■ The data:
──────────────────────────────

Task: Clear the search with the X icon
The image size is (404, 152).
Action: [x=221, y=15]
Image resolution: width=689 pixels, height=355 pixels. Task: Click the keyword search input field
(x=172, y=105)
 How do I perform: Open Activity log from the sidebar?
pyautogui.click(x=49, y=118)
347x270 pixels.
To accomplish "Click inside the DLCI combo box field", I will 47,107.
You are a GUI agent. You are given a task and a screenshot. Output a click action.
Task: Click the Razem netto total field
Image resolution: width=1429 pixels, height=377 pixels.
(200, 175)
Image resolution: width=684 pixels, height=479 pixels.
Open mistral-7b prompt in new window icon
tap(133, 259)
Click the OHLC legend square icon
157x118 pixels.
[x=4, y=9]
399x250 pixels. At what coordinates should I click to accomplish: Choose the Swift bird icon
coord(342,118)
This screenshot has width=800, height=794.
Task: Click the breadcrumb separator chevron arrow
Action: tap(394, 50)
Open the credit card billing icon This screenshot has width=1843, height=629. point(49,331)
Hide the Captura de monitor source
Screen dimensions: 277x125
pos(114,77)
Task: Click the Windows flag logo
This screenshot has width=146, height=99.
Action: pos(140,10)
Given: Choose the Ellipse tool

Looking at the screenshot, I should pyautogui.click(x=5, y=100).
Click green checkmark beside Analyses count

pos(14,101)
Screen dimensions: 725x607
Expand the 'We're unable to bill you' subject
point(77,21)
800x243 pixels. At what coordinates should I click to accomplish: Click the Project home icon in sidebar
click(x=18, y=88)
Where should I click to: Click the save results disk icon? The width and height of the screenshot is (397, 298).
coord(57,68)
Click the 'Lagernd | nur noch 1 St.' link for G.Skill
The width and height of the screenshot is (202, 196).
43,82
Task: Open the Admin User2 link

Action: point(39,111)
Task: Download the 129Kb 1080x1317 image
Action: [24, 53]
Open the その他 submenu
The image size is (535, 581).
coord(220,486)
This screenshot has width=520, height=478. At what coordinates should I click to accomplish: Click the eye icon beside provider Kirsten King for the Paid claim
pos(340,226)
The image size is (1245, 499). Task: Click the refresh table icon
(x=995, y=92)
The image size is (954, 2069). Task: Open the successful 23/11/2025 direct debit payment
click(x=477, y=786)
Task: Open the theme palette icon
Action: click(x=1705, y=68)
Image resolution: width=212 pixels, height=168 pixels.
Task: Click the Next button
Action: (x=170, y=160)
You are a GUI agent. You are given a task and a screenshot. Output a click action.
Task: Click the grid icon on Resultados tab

──────────────────────────────

■ Task directions:
Please retype the data, matching it exactly.

■ Your response:
Task: Clear the search with the X icon
The image size is (404, 152).
Action: [x=221, y=15]
Image resolution: width=689 pixels, height=355 pixels. Task: Click the keyword search input field
(x=172, y=105)
 How do I perform: Open Activity log from the sidebar?
pyautogui.click(x=49, y=118)
347x270 pixels.
To accomplish "Click inside the DLCI combo box field", I will 47,107.
You are a GUI agent. You are given a task and a screenshot. Output a click action.
Task: Click the Razem netto total field
Image resolution: width=1429 pixels, height=377 pixels.
(200, 175)
Image resolution: width=684 pixels, height=479 pixels.
Open mistral-7b prompt in new window icon
tap(133, 259)
Click the OHLC legend square icon
157x118 pixels.
[x=4, y=9]
399x250 pixels. At what coordinates should I click to accomplish: Choose the Swift bird icon
coord(342,118)
This screenshot has width=800, height=794.
Task: Click the breadcrumb separator chevron arrow
Action: tap(394, 50)
Open the credit card billing icon This screenshot has width=1843, height=629. point(49,331)
Hide the Captura de monitor source
Screen dimensions: 277x125
pos(114,77)
Task: Click the Windows flag logo
This screenshot has width=146, height=99.
Action: pos(140,10)
Given: Choose the Ellipse tool

Looking at the screenshot, I should pyautogui.click(x=5, y=100).
Click green checkmark beside Analyses count

pos(14,101)
Screen dimensions: 725x607
Expand the 'We're unable to bill you' subject
point(77,21)
800x243 pixels. At what coordinates should I click to accomplish: Click the Project home icon in sidebar
click(x=18, y=88)
Where should I click to: Click the save results disk icon? The width and height of the screenshot is (397, 298).
coord(57,68)
Click the 'Lagernd | nur noch 1 St.' link for G.Skill
The width and height of the screenshot is (202, 196).
43,82
Task: Open the Admin User2 link

Action: point(39,111)
Task: Download the 129Kb 1080x1317 image
Action: [24, 53]
Open the その他 submenu
The image size is (535, 581).
coord(220,486)
This screenshot has width=520, height=478. At what coordinates should I click to accomplish: Click the eye icon beside provider Kirsten King for the Paid claim
pos(340,226)
The image size is (1245, 499). Task: Click the refresh table icon
(x=995, y=92)
The image size is (954, 2069). Task: Open the successful 23/11/2025 direct debit payment
click(x=477, y=786)
Task: Open the theme palette icon
Action: click(x=1705, y=68)
Image resolution: width=212 pixels, height=168 pixels.
Task: Click the Next button
Action: (x=170, y=160)
You are a GUI agent. You are given a task and a screenshot. Output a click action.
Task: Click the grid icon on Resultados tab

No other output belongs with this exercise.